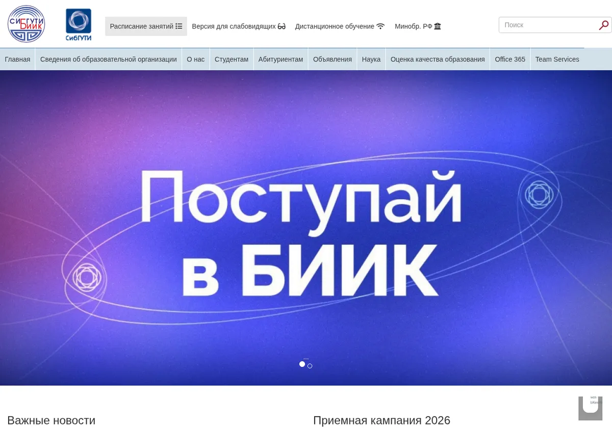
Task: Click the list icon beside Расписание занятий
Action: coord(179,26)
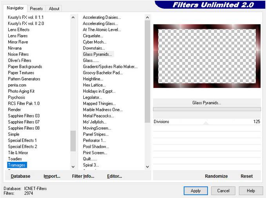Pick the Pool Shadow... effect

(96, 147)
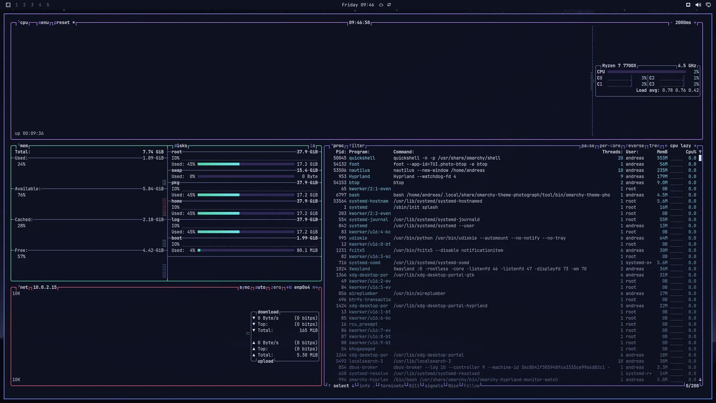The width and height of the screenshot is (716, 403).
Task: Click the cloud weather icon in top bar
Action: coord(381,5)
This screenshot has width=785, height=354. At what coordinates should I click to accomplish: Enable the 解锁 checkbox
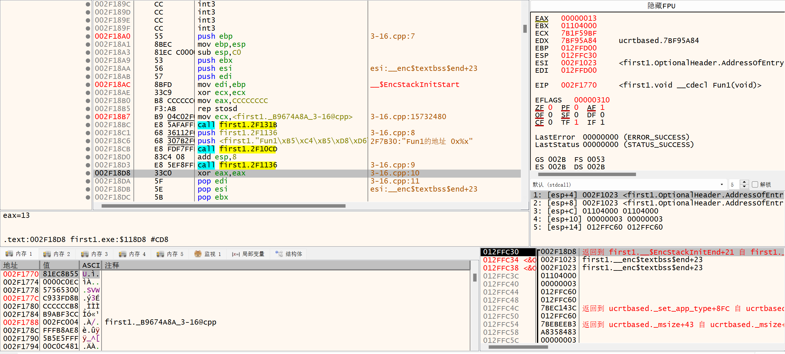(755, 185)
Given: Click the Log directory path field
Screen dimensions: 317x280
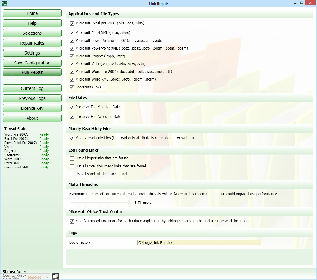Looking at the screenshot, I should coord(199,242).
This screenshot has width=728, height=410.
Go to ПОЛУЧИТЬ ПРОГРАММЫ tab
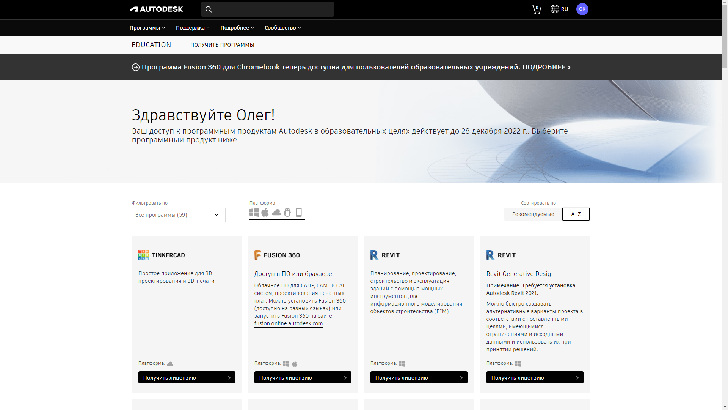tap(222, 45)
...
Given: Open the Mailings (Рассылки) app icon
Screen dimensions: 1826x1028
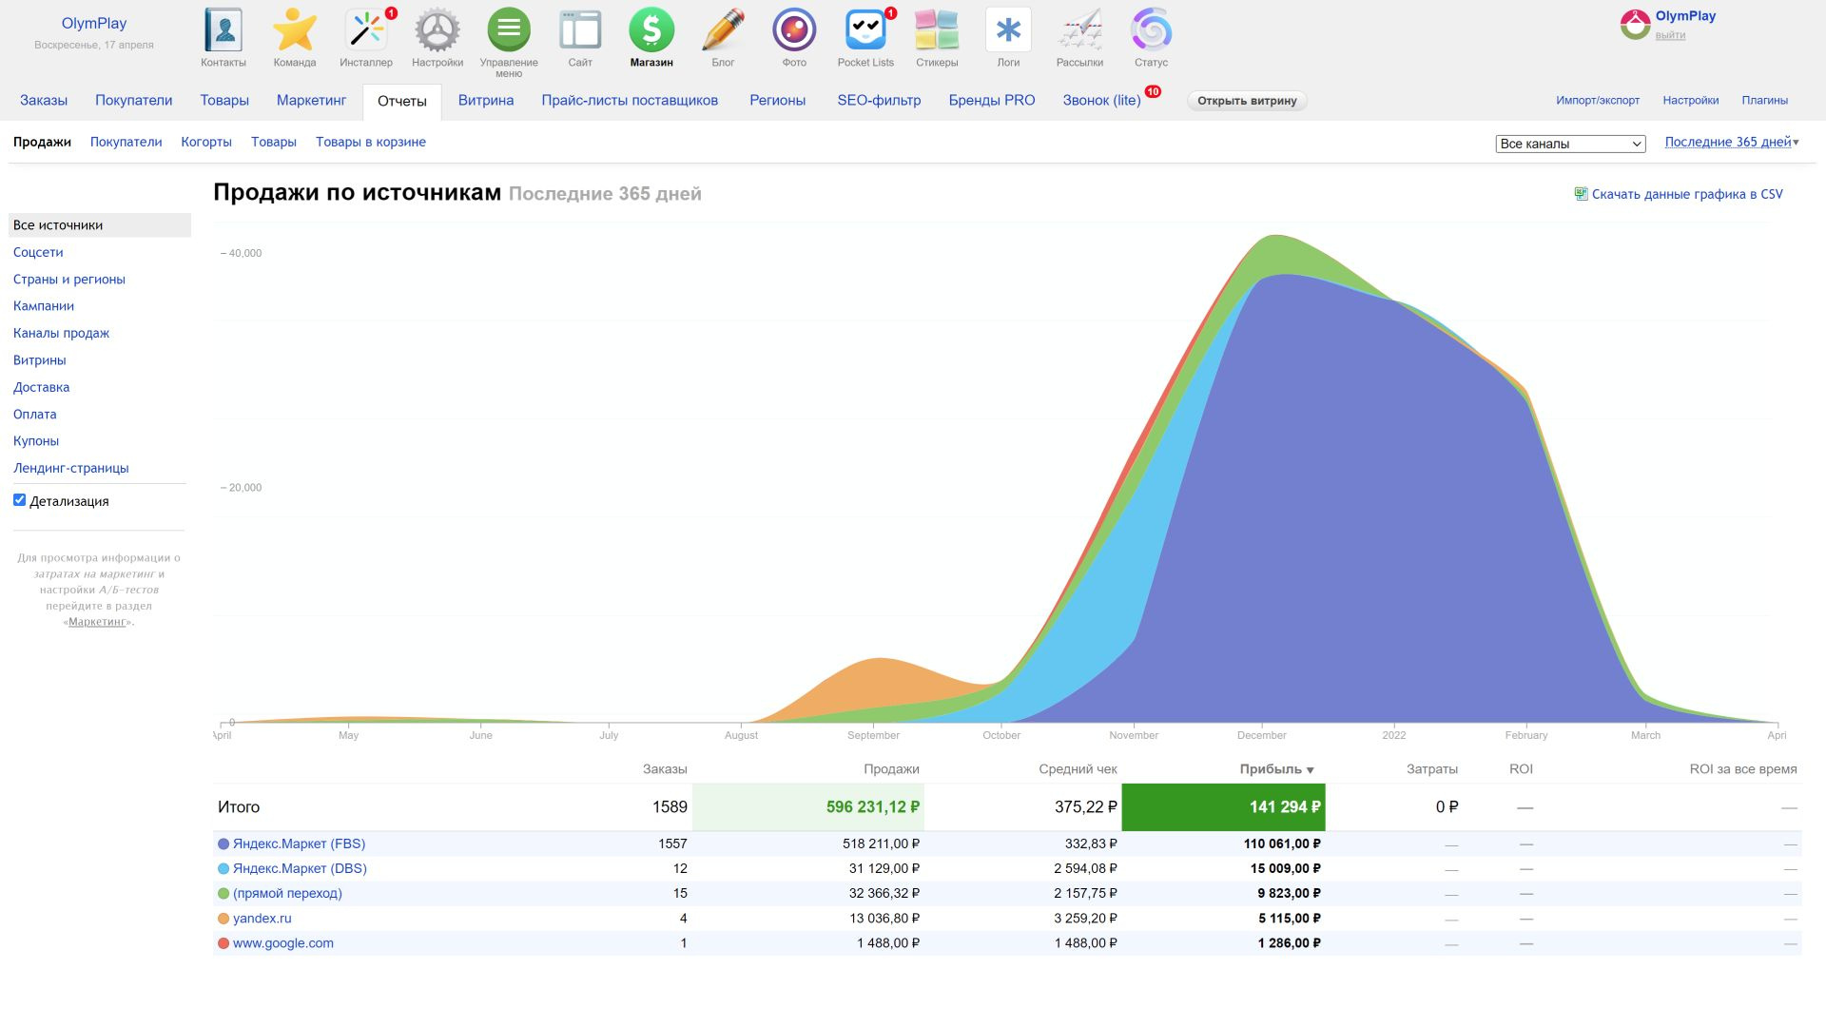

> What is asked
Transcribe the lines of the listing word for word, starting with the line that contains "This screenshot has width=785, height=354." and ending after the line that contains "tap(222, 45)". Leave the pictures out of your answer.

> Result of the exercise
This screenshot has width=785, height=354. At what coordinates should I click to accomplish: Enable the 解锁 checkbox
(755, 185)
Given: Click the Log directory path field
Screen dimensions: 317x280
Looking at the screenshot, I should coord(199,242).
This screenshot has width=728, height=410.
Go to ПОЛУЧИТЬ ПРОГРАММЫ tab
tap(222, 45)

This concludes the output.